An order is final and appealable when all issues have been resolved, it contains the court’s final ruling on the merits of the case, and the parties have no further recourse on the trial court level. When the underlying action involves rights and obligations arising out of, or ancillary to a divorce decree (and does not involve child custody), O.C.G.A. §5-6-35(a)(2) requires an application for discretionary review to appeal the judgment. Additionally, a timely and properly filed notice of appeal is an absolute requirement to confer jurisdiction upon the appellate courts.
Trial Transcript // Attorney Fees
Roth v. Crafton, Case No. A21A1486, Georgia Court of Appeals, March 11, 2022.
Roth appealed the trial court’s denial of his motion to modify child support, its finding that he is in contempt of the child support order, and its award of attorney fees. Roth, however, failed to file a transcript of the hearing, and therefore failed to carry his burden of showing harmful error on appeal. Indeed, without the transcript, the Court of Appeals must presume that the evidence supported the trial court’s denial of the motion and finding of contempt.

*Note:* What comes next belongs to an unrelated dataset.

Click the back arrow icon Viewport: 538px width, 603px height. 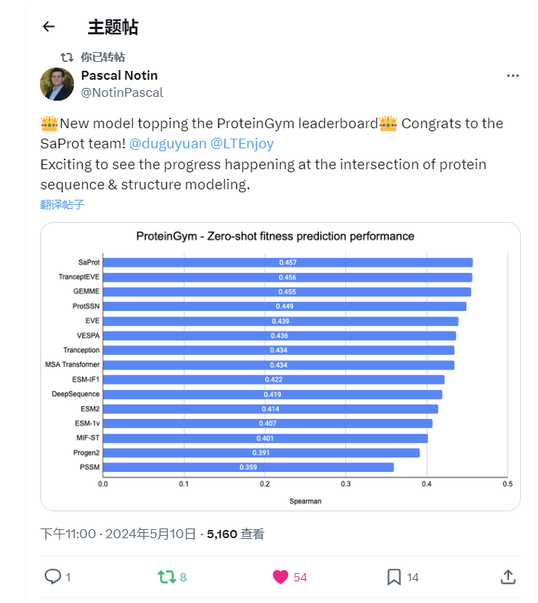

Moreover, Roth’s challenge to the award of attorney fees is unsuccessful for other reasons. The trial court awarded fees pursuant to O.C.G.A. §§ 9-15-14 and 19-6-2. The award pursuant to O.C.G.A. §9-15-14 cannot stand because the order did not specify whether the award is made pursuant to Subsection (a) or (b). Nor did the order specify the offensive conduct upon which the award was made. However, the trial court’s award pursuant to O.C.G.A. §19-6-2 is sustainable since the trial court’s order properly considered both parties’ financial circumstances. Moreover, under this code section, the court was not required to make any findings as to the reasonableness of the fees.
Doctrine of Forum non Conveniens
McInerney v. McInerney, Case No. S21A1068, Georgia Supreme Court, March 15, 2022.

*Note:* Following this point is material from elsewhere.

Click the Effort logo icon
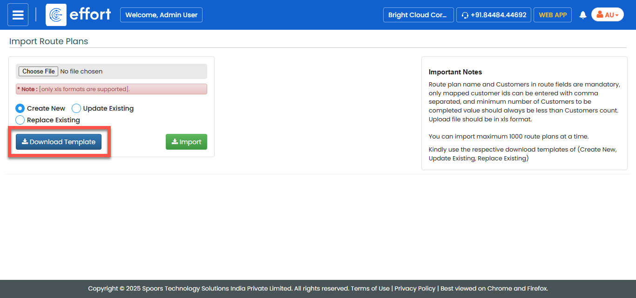Image resolution: width=636 pixels, height=298 pixels. 56,15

The Georgia Constitution provides that proper venue in divorce cases is based on the residence(s) of the parties. As in the instant case, if the defendant is a Georgia resident, then venue is proper in the county in which s/he resides. O.C.G.A. §9-10-31.1(a) further provides that upon motion of a party invoking the doctrine of forum non conveniens, the trial court may either transfer venue to another county in Georgia, or dismiss the case if another state is a more convenient forum. The statute sets out several factors that the court must consider in determining whether to transfer or dismiss the divorce action. Notably, proper venue is not always the most convenient venue. As such, the trial court must consider whether, in the interest of justice, it is more convenient for the parties and witnesses for the case to be litigated in another forum.
Requests for Admissions
Williams v. Jamont et al., Case No. A22A0219, Georgia Court of Appeals, March 18, 2022.

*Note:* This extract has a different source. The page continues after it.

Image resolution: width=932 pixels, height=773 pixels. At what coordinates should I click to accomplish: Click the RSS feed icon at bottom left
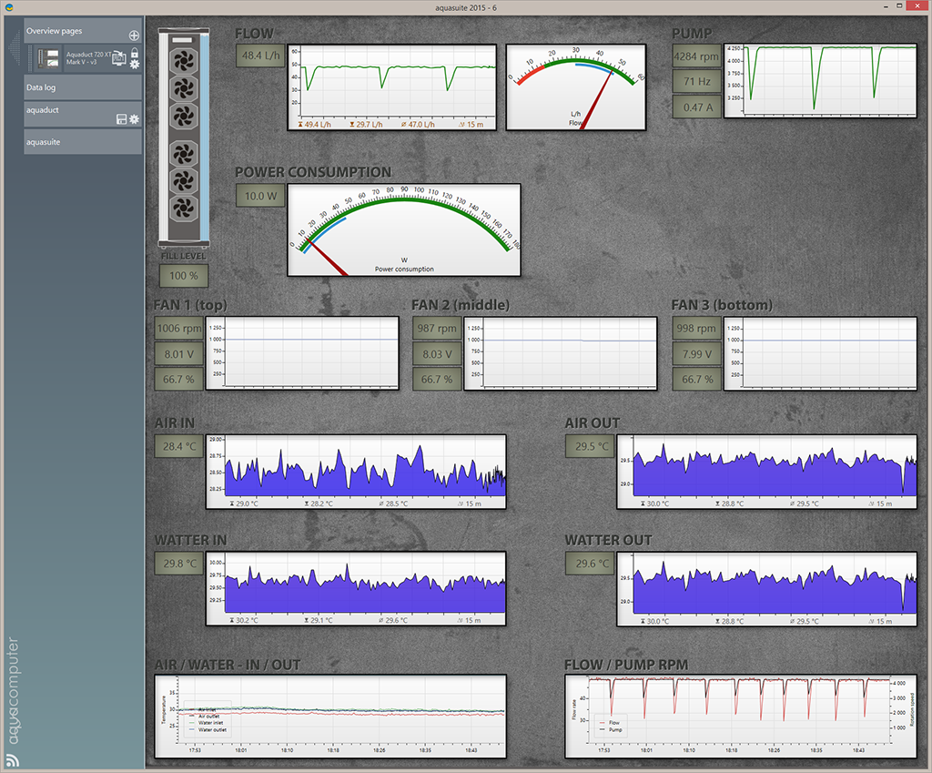pos(12,759)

Discovery by requests for admissions is governed by O.C.G.A. §9-11-36. Pursuant to this code section, a party may serve another party with a written request to admit the truth of non-privileged information relevant to the case. Within 30 days, the responding party must either admit or deny the request, object to the requests, move for a deferment for more time to respond, or seek a protective order. If the responding party does not respond or avail itself of any of the remedies, the requests are deemed conclusively established. However, the responding party has one more bite at the apple, as s/he may file a motion for the court to grant a withdrawal or amendment of the admission.